Tuesday, November 29, 2011

The Descendants

Andre Malraux wrote a famous memoir called Anti-Memoirs.  Anti can be used in the same way in talking about Alexander Payne’s The Descendants. Payne posits an anti-hero in an anti-paradise who by the end of the movie steps into the shoes of his heroic ancestors by restoring the paradise that was their legacy. George Clooney’s Matt King is the scion of an aristocratic Hawaiian family. The Kings are the repository of a huge stake of pristine real estate which is about to be sold off, producing a tremendous windfall for both Matt and the clan of relatives he represents. But King doesn’t exude the confidence of his social and material position. In fact, he’s spent his life  compensating for his good fortune both by overwork and by living well below his means. Similarly, the Hawaii in which he resides is a far cry from paradise. It’s a place where everything literally seems to be smaller rather than larger than life.
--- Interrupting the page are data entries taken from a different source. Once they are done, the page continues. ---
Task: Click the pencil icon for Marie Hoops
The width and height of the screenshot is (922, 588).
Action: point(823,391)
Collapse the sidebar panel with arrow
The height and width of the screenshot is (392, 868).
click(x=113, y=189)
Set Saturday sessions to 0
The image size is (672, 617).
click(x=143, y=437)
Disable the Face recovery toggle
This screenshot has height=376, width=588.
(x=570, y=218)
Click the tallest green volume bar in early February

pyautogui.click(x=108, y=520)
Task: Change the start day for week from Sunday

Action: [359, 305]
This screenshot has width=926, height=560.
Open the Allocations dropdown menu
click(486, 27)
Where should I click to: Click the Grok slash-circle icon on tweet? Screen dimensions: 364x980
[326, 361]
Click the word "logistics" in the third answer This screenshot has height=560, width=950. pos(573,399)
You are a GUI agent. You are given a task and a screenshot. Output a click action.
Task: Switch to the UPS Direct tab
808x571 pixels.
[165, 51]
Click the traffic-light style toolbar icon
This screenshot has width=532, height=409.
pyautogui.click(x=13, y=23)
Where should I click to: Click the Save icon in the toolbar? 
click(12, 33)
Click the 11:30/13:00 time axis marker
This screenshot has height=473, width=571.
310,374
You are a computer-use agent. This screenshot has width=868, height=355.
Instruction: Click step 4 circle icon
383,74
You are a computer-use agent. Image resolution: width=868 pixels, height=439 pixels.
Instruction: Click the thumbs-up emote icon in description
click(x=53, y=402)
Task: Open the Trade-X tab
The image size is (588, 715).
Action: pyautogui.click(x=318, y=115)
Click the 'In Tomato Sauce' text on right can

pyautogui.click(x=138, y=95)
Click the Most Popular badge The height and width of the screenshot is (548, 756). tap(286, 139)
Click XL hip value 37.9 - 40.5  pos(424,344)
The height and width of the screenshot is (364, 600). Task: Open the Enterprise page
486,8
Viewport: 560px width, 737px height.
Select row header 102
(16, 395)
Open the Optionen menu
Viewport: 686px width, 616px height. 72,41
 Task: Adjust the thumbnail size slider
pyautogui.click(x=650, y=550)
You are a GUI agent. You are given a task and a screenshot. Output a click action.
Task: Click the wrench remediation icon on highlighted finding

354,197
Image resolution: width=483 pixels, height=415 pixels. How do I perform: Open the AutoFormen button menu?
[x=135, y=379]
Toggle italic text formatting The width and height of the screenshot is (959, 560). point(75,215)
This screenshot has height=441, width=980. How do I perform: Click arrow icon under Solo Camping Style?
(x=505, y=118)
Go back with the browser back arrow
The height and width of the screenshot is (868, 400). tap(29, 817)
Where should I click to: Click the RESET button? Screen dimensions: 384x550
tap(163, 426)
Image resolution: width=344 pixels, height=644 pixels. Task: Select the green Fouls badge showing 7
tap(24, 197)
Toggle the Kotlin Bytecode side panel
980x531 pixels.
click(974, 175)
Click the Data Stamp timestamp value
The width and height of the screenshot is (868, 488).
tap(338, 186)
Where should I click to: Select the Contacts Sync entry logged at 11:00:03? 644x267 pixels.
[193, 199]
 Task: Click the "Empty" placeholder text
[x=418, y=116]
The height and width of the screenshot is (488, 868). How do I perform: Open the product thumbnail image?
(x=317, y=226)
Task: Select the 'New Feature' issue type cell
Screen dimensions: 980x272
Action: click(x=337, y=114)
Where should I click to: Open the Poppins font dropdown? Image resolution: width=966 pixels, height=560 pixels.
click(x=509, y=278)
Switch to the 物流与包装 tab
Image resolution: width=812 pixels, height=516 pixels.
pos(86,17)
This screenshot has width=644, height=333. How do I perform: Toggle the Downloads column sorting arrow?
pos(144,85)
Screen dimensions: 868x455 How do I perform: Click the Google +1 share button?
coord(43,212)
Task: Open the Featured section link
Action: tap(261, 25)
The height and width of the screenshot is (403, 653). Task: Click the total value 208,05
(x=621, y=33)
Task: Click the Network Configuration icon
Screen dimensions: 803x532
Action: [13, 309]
The enormous real estate transaction which hangs over the movie like a dust cloud or tropical storm comes on the heels of a freak accident which has put Matt’s wife Elizabeth into a coma. King is an intentionally inchoate creation who has yet to wake up. His is a role which is not easily defined since it has yet to be and Clooney meets up with the challenge, as do the other actors in Payne’s troop who play Matt’s two daughters  the l7 year old Alexandra (Shailene Woodly) and the l0 year old Scottie (Amara Miller) and Alexandra’s slow witted but fast talking  boyfriend Sid (Nick Krause). At the beginning they are four characters in search of an author, but by the end of the movie the stamp of “earned” can easily be placed on the emotions they embody.  Pure melodrama is always lurking as a pitfall in a film where one of the central players is a comatose woman on  a ventilator. But Payne mixes up his own cocktail made up of  pathos, turning to humor and violence begetting empathy. Emotions turn on a dime and when in the end Matt says “lovely Elizabeth, my friend, my pain, my joy” you believe he is capable of mourning the fickle and unfaithful woman he has reviled, but still plainly loves.